Shared Understanding. Ultimate Confidence. At Scale.
When everyone knows your data is systematically validated for quality, understands where it comes from and how it's transformed, and is aligned on freshness and SLAs, what’s not to trust?


Always Fresh. Always Validated.
No more explaining data discrepancies to the C-suite. Thanks to automatic and systematic validation, Sifflet ensures your data is always fresh and meets your quality requirements. Stakeholders know when data might be stale or interrupted, so they can make decisions with timely, accurate data.
- Automatically detect schema changes, null values, duplicates, or unexpected patterns that could comprise analysis.
- Set and monitor service-level agreements (SLAs) for critical data assets.
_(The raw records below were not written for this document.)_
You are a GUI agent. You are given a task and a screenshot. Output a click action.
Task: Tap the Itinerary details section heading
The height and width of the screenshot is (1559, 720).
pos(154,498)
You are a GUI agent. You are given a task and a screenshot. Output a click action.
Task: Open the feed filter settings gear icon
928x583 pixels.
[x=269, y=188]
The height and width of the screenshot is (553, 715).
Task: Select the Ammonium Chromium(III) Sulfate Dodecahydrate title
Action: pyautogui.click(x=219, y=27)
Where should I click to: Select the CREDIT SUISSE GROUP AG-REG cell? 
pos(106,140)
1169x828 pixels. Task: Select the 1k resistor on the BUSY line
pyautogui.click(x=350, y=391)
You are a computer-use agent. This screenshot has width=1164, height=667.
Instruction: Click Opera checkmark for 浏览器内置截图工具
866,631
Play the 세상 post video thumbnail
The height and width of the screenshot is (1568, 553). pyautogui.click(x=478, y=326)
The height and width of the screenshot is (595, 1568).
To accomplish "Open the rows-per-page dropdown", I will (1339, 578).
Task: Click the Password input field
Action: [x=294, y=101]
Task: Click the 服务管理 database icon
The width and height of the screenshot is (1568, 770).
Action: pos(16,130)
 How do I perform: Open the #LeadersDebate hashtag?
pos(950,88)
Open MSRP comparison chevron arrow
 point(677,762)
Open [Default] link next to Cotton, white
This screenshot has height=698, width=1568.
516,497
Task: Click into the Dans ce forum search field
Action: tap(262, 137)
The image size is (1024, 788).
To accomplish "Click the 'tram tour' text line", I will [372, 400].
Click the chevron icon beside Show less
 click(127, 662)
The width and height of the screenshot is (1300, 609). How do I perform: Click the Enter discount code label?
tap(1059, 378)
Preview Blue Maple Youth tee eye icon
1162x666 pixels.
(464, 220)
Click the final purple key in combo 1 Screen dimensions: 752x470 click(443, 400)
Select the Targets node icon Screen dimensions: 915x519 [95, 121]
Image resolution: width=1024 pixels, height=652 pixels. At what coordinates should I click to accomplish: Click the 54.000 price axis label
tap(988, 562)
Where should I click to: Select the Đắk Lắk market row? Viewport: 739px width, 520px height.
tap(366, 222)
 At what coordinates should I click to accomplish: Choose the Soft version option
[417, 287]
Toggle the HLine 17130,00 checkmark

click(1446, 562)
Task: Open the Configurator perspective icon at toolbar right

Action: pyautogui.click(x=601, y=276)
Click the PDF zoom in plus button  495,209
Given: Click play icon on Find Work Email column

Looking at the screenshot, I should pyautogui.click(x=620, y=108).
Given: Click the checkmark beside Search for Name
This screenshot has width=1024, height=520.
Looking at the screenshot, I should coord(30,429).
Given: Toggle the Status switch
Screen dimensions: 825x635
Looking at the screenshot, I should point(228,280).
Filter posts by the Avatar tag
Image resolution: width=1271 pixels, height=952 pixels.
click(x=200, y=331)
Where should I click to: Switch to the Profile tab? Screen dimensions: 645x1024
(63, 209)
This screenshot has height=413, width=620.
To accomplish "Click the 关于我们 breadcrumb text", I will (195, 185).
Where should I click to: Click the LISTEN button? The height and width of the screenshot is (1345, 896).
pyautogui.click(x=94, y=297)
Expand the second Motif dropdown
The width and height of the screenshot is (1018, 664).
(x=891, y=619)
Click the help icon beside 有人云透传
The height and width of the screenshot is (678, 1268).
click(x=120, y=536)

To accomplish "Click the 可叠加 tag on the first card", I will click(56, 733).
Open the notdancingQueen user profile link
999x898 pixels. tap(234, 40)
- Track when data was last updated and whether it meets freshness requirements

Understand Your Data, Inside and Out
Give data analysts and business users ultimate clarity. Sifflet helps teams understand their data across its whole lifecycle, and gives full context like business definitions, known limitations, and update frequencies, so everyone works from the same assumptions.
- Create transparency by helping users understand data pipelines, so they always know where data comes from and how it’s transformed.
- Develop shared understanding in data that prevents misinterpretation and builds confidence in analytics outputs.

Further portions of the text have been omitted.